• [Task brief] Without changing a thing, reproduce the entire listing and leave out its pictures.

• [Records for the task]
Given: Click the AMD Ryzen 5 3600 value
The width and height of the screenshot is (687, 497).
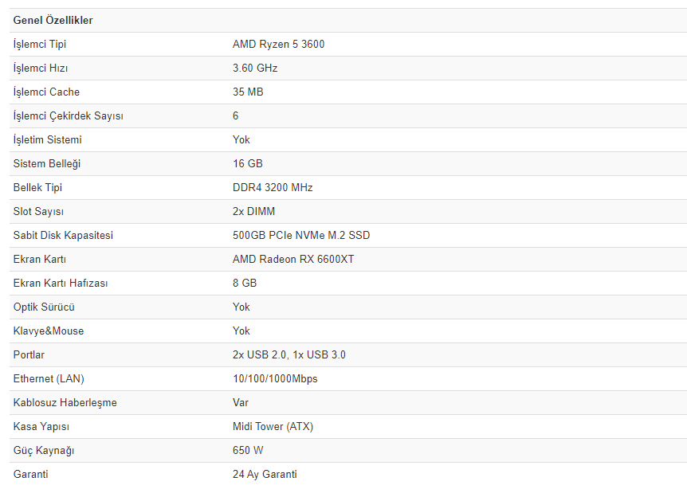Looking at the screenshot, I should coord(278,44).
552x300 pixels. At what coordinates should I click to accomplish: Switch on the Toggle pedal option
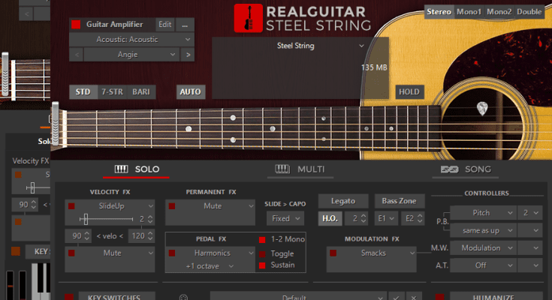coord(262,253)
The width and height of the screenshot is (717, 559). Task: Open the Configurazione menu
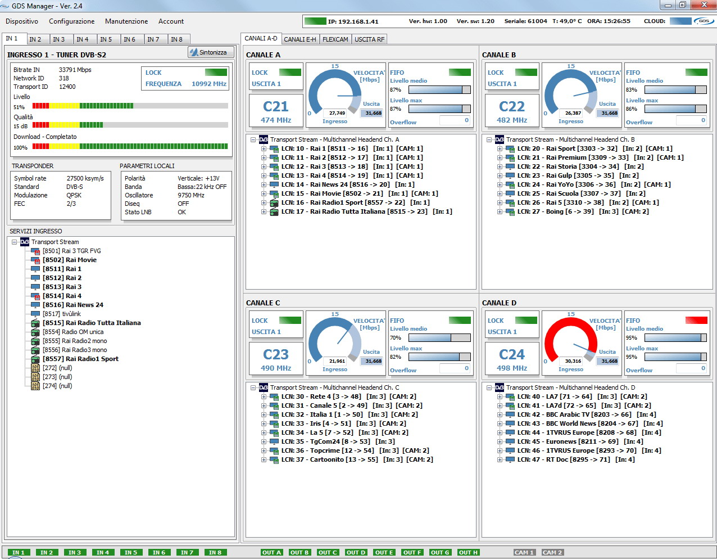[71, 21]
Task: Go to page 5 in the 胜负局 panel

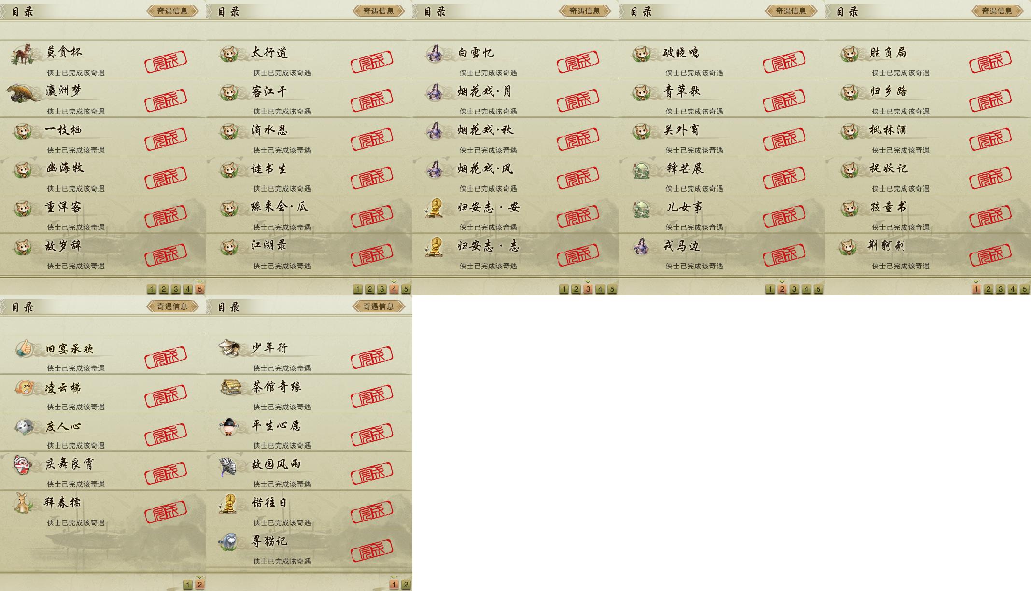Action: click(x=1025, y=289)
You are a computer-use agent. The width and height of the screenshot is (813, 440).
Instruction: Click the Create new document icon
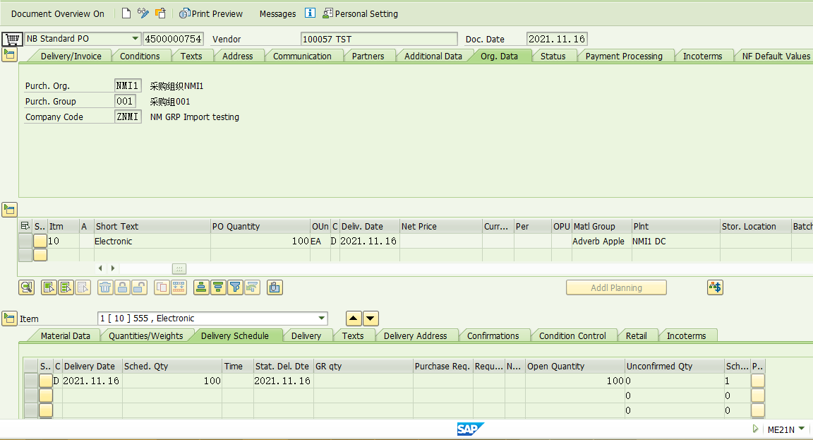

• [Solution for this problem]
Given: Click the AMD Ryzen 5 3600 value
The width and height of the screenshot is (687, 497).
Looking at the screenshot, I should coord(278,44).
552x300 pixels. At what coordinates should I click to accomplish: Switch on the Toggle pedal option
coord(262,253)
The width and height of the screenshot is (717, 559). Task: Open the Configurazione menu
[71, 21]
Task: Go to page 5 in the 胜负局 panel

Action: click(x=1025, y=289)
You are a computer-use agent. The width and height of the screenshot is (813, 440).
Instruction: Click the Create new document icon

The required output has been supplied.